What to produce
Reproduce the following notebook excerpt on enriching test and training datasets in full, without altering any line.

Source passage
#####

# Enrich test and training datasets

In [1]:
import numpy as np
import pandas as pd
import scipy as sp
import matplotlib.pyplot as plt
import seaborn as sns
from sklearn import feature_extraction, ensemble, model_selection, pipeline, compose, preprocessing
from keyword_transformer import KeywordTransformer
from location_transformer import LocationTransformer
from text_stats_transformer import TextStatsTransformer


In [2]:
df_train = pd.read_csv('./train.csv', index_col='id')
df_test = pd.read_csv('./test.csv', index_col='id')


In [3]:
transformer = compose.ColumnTransformer(transformers=[
    ('keywords', KeywordTransformer(keyword_file_name='./keywords_stats.csv'), ['keyword']),
    ('location', LocationTransformer(), ['location']),
    ('text-features', TextStatsTransformer(), ['text'])
], remainder='passthrough', verbose_feature_names_out=False, verbose=True)

#####

Data

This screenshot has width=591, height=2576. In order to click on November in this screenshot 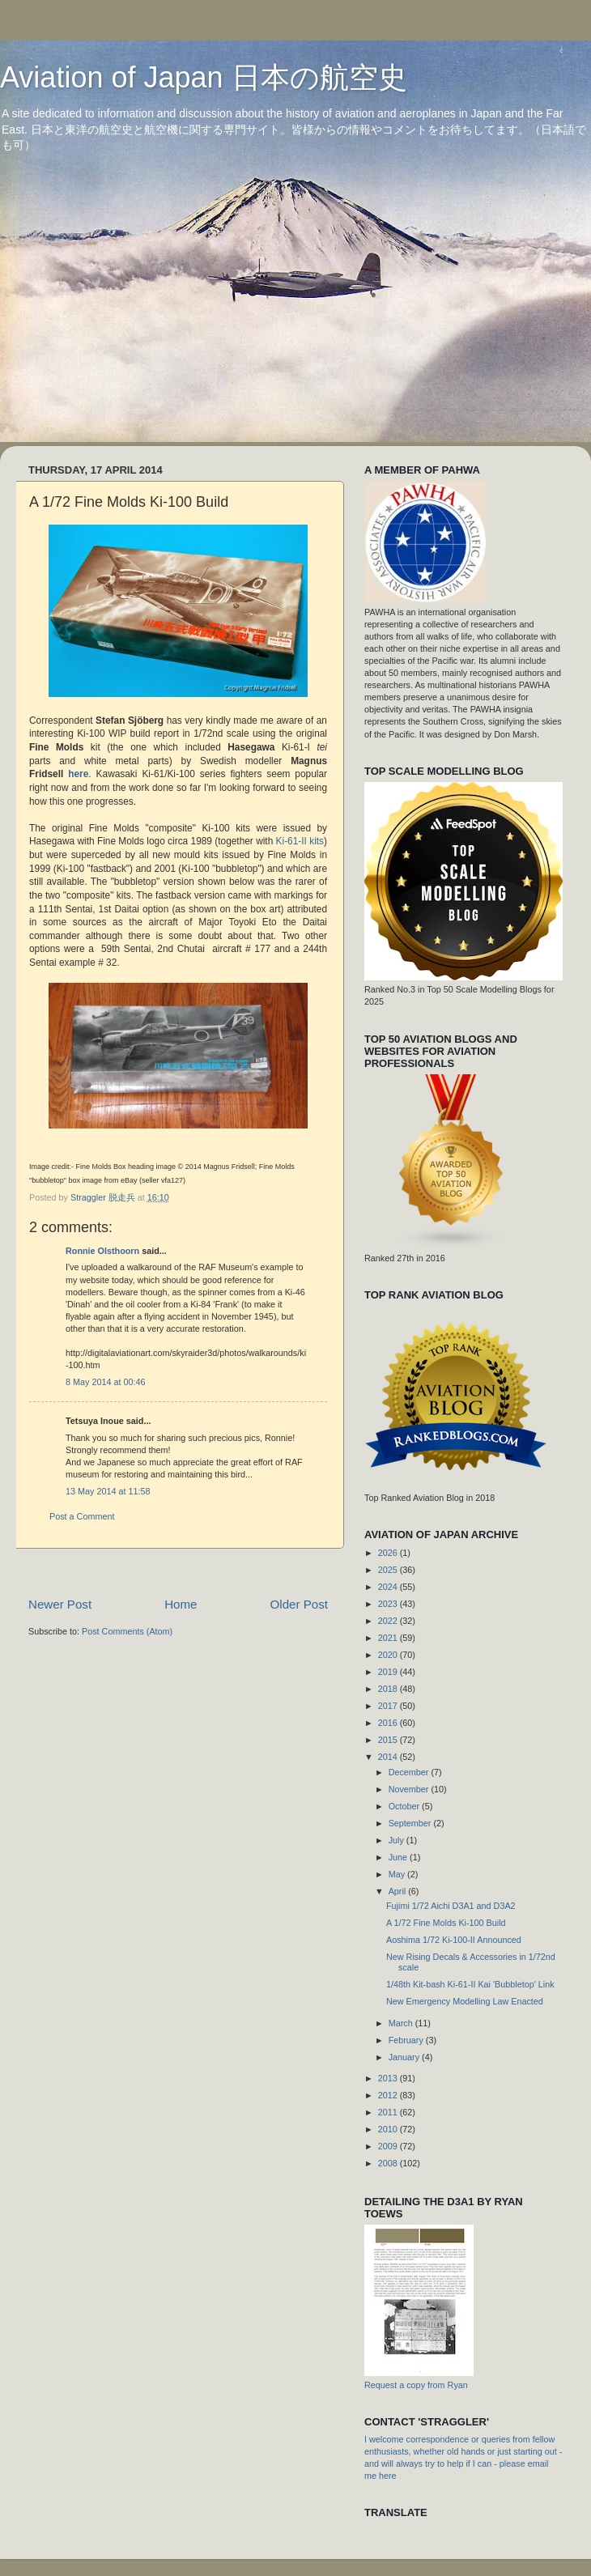, I will do `click(410, 1789)`.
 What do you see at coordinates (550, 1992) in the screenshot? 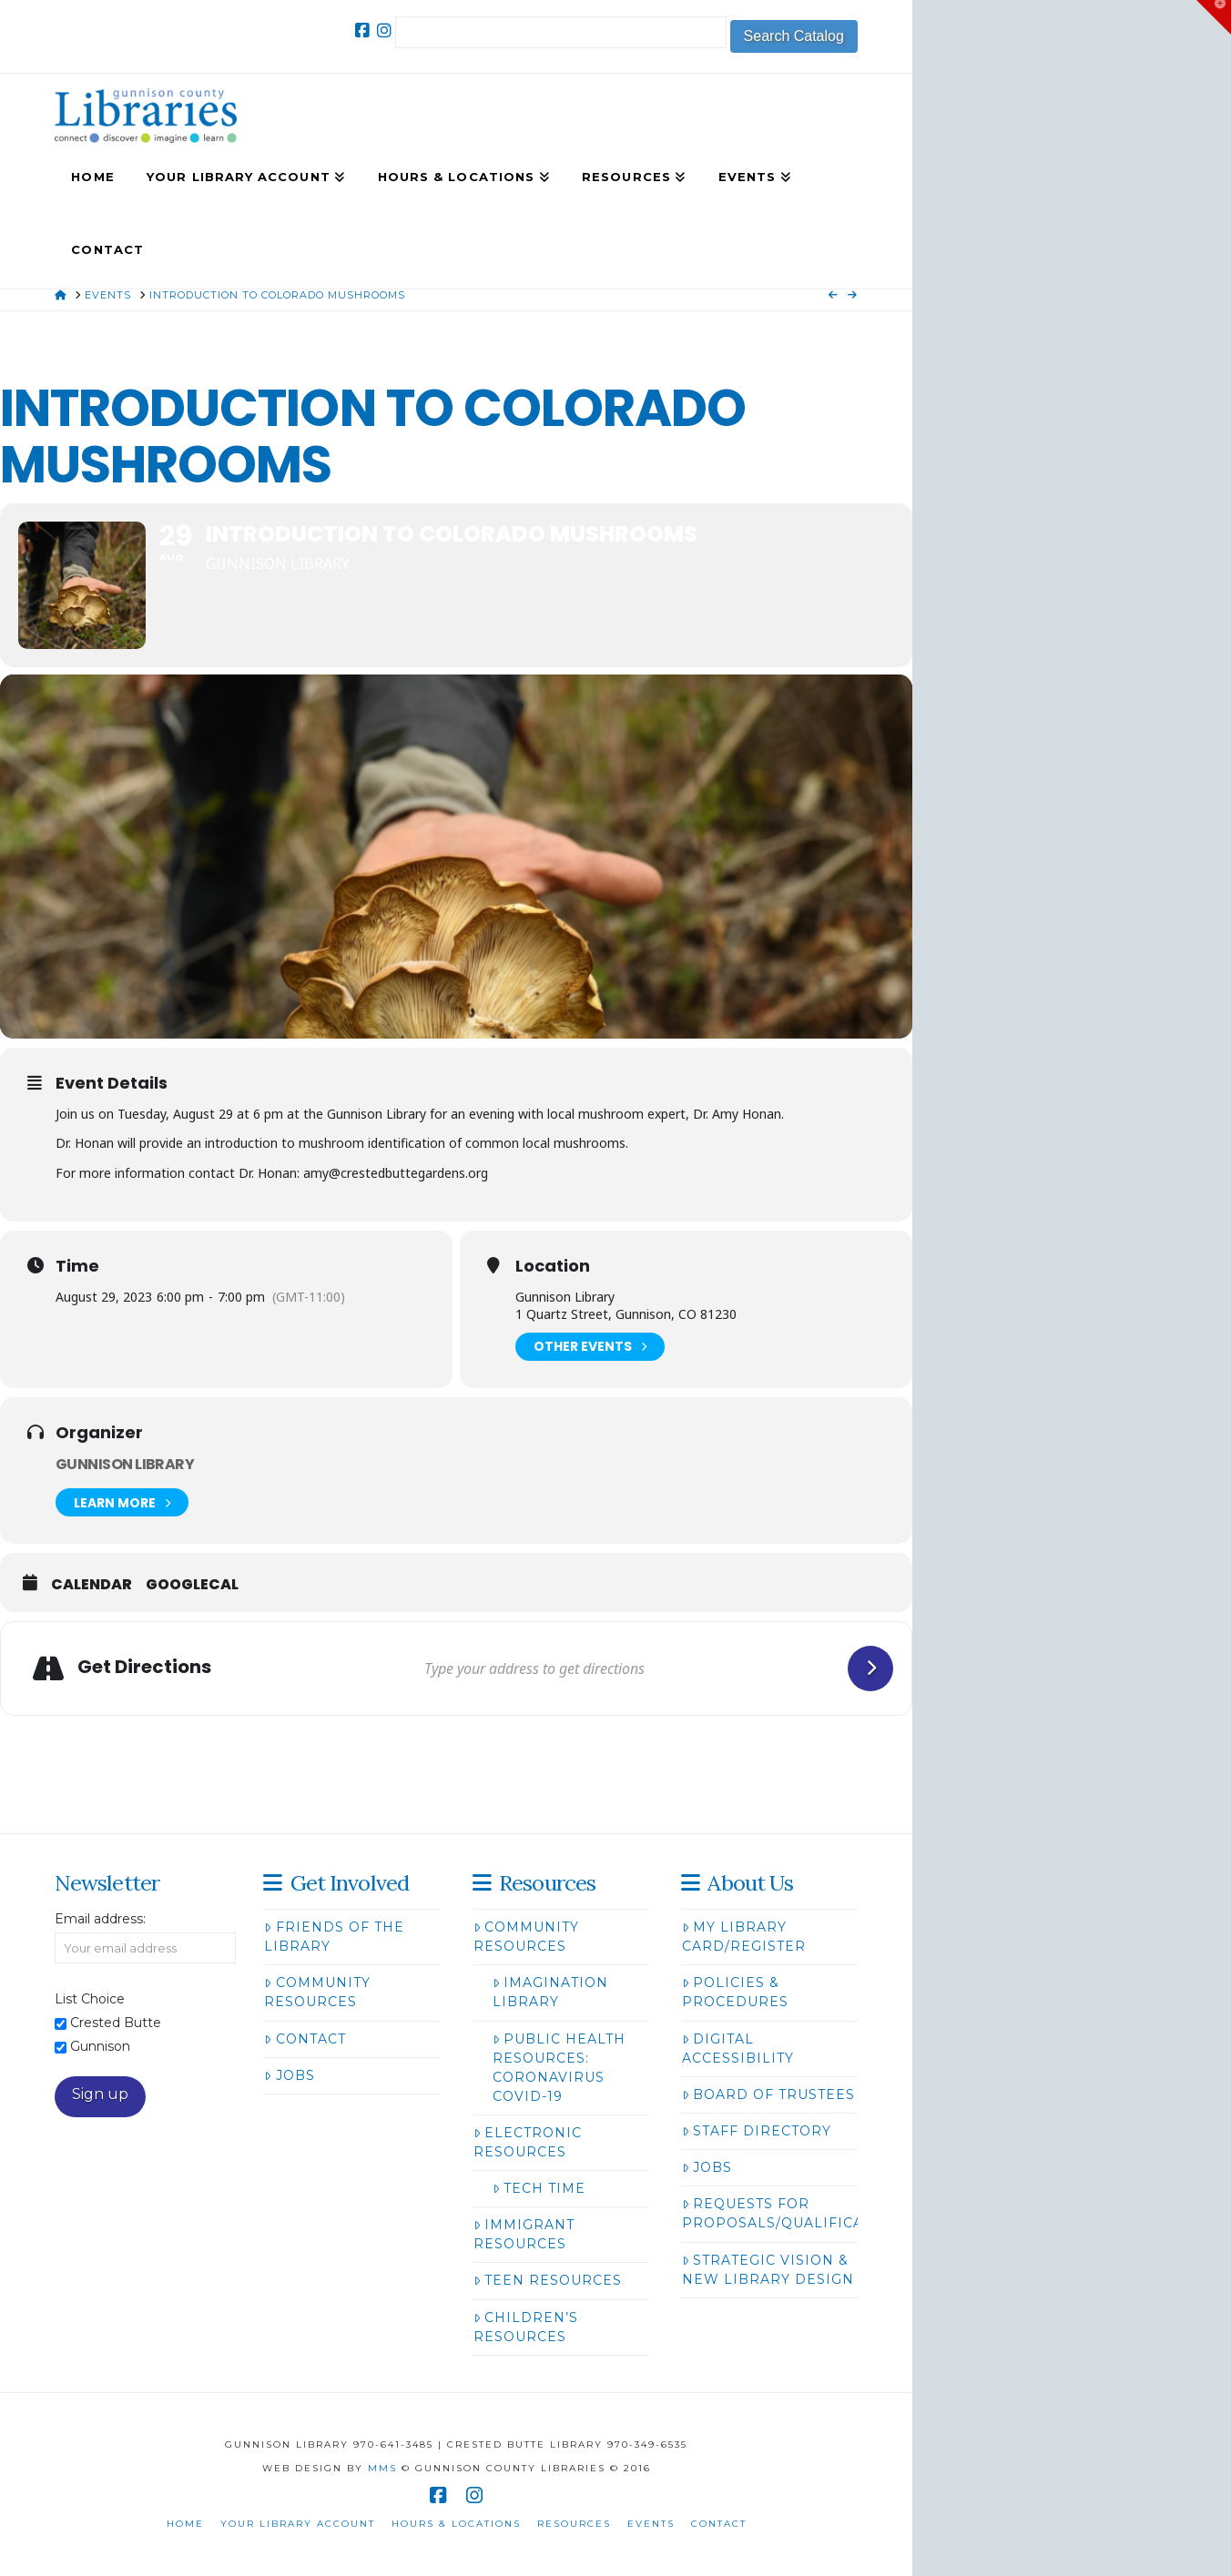
I see `Imagination Library` at bounding box center [550, 1992].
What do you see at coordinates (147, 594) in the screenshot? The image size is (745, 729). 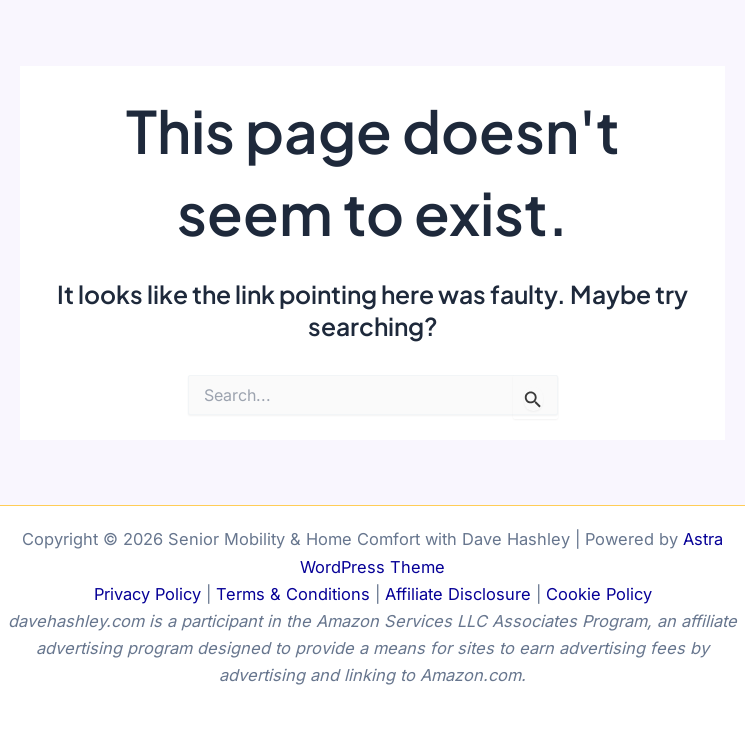 I see `Privacy Policy` at bounding box center [147, 594].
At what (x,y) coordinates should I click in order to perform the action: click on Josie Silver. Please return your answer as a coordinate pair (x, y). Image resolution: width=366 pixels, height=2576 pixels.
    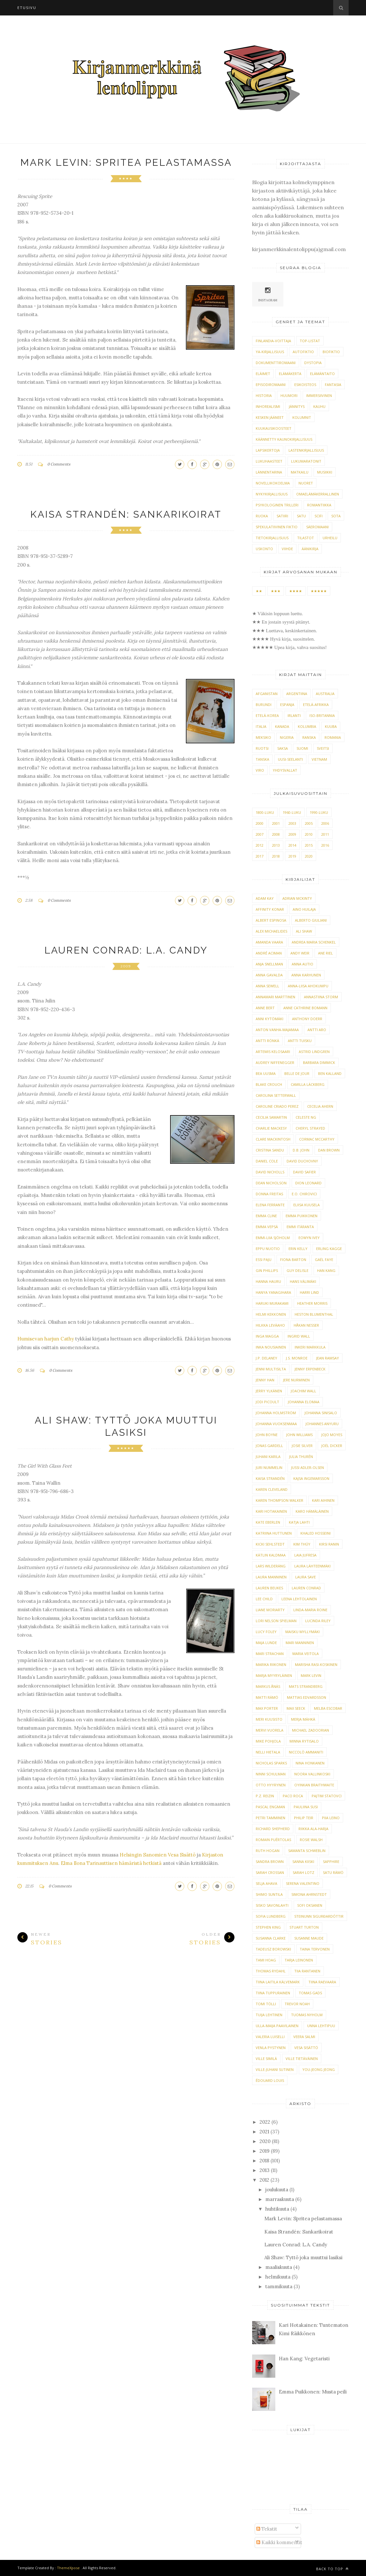
    Looking at the image, I should click on (302, 1445).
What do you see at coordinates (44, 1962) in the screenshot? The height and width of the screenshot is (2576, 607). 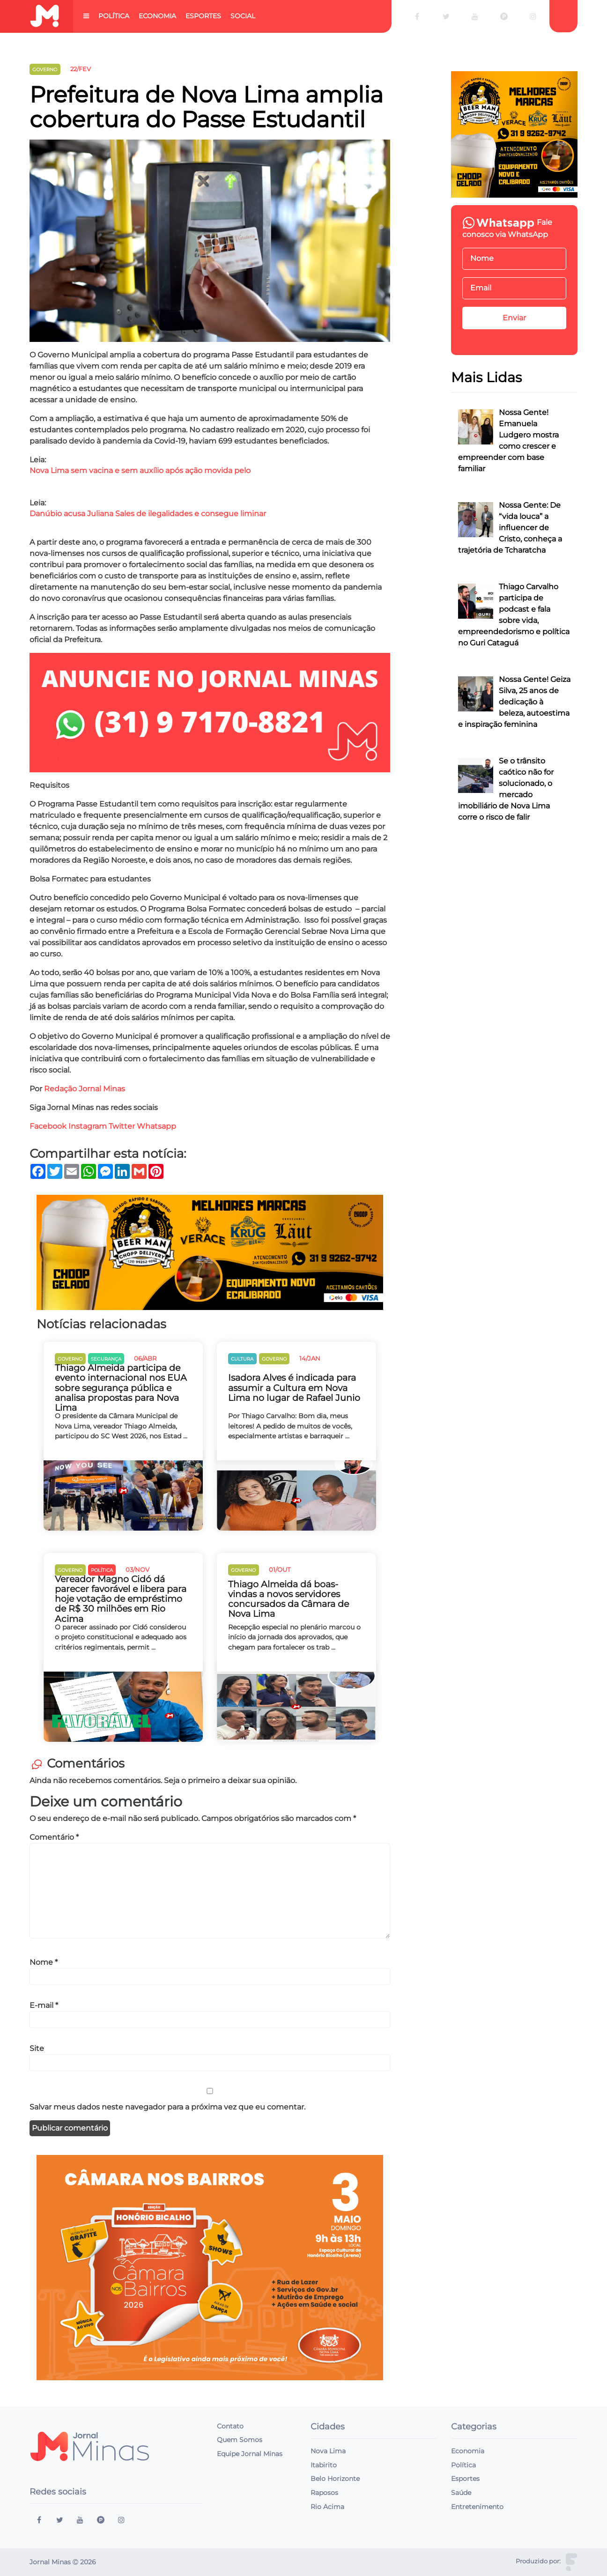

#####

Exercise response
# Enrich test and training datasets

In [1]:
import numpy as np
import pandas as pd
import scipy as sp
import matplotlib.pyplot as plt
import seaborn as sns
from sklearn import feature_extraction, ensemble, model_selection, pipeline, compose, preprocessing
from keyword_transformer import KeywordTransformer
from location_transformer import LocationTransformer
from text_stats_transformer import TextStatsTransformer


In [2]:
df_train = pd.read_csv('./train.csv', index_col='id')
df_test = pd.read_csv('./test.csv', index_col='id')


In [3]:
transformer = compose.ColumnTransformer(transformers=[
    ('keywords', KeywordTransformer(keyword_file_name='./keywords_stats.csv'), ['keyword']),
    ('location', LocationTransformer(), ['location']),
    ('text-features', TextStatsTransformer(), ['text'])
], remainder='passthrough', verbose_feature_names_out=False, verbose=True)